In the instant case, applying established law, the claimants' contention that any of the suggested terms should be implied into the JVA would be rejected (see [230] of the judgment). A-G of Belize v Belize Telecom Ltd [2009] All ER (D) 150 (Apr) applied.

(3) In the instant case, it was right for the court to hold that the first defendant had impliedly undertaken an obligation to act in good faith in relation to the operation of the JVA and in relation to the accounting to the claimants in respect of their share of net profits. The first defendant had not owed the claimants a general obligation not to allow duty and interest to conflict, nor a duty not to profit from the fiduciary position, but had owed a fiduciary obligation not to do anything in relation to the handling of the joint venture revenues which favoured itself to the disadvantage of the claimants. The second defendant owed to the claimants a similar fiduciary duty.

His fiduciary duties extended not only to protect the claimants' rights to payment under the original JVA, but also to payment of the sums due to the claimants under the side agreement. The duties had to be applied in a case where, at the outset of the joint venture, the parties to it had expectations as to the likely level of net profits which would allow them to assess what sum would ultimately turn out to be payable by the first defendant to the claimants and what sum would be retained by the first defendant. The answer to whether there had been a breach of fiduciary duties depended on the calculation of net profit (see [258], [259],[263], [264], [279] of the judgment.

All that remained for the purpose of calculating net profits was for the accountants to calculate the sums which ought to have been payable by the first defendant by way of bank charges and interest in relation to joint venture matters.
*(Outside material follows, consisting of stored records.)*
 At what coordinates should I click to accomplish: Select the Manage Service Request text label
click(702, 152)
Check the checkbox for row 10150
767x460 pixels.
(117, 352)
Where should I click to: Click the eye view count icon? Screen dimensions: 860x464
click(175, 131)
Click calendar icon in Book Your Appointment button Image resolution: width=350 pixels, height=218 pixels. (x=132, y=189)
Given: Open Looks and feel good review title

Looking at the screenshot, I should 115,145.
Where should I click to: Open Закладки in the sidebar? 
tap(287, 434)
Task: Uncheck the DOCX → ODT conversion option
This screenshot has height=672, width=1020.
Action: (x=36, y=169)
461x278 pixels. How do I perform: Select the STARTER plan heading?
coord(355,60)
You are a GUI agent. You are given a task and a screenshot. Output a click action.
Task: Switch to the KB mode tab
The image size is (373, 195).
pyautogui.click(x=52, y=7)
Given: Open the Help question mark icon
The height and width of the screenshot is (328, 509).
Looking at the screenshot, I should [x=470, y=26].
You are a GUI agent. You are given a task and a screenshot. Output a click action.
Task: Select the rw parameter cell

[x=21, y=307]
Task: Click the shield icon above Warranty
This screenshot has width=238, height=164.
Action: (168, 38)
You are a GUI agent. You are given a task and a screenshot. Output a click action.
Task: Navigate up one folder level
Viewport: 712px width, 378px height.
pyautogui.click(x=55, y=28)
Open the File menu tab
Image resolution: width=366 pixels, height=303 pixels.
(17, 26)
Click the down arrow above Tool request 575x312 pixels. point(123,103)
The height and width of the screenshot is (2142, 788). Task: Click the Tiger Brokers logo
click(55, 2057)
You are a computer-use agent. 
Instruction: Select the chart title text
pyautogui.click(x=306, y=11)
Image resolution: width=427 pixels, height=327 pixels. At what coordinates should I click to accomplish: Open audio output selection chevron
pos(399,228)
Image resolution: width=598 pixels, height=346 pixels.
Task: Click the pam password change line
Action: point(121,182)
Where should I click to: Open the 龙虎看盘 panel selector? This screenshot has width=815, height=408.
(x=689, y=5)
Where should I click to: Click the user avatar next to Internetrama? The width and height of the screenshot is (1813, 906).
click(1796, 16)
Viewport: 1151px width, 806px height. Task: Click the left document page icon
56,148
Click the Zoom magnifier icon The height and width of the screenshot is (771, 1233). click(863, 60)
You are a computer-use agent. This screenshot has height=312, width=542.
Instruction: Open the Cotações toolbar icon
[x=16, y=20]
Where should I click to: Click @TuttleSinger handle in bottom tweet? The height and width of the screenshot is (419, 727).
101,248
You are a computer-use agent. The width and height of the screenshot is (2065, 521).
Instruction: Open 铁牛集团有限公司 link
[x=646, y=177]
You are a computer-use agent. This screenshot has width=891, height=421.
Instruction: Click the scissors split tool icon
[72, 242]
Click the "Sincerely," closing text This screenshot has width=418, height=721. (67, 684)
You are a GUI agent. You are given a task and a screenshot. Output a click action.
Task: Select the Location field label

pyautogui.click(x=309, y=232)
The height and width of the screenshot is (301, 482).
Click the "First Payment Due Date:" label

When the amount of net profits was finally calculated, then the sum payable to the claimants for development profit would be known and would be payable by the first defendant to the claimants (see [283], [284] of the judgment).

Conway v Ratiu [2005] All ER (D) 103 (Nov) considered; Wetherspoon (J D) plc v Van de Berg & Co Ltd [2007] All ER (D) 82 (May) considered; J D Wetherspoon plc v Van de Berg & Co Ltd [2009] All ER (D) 101 (Apr) considered.

David Cavender QC and David Caplan (instructed by Mishcon de Reya) for the claimants; Nicholas Davidson QC and Malcolm Chapple (instructed by Geoffrey Leaver LLP) for the first, second and fourth defendants.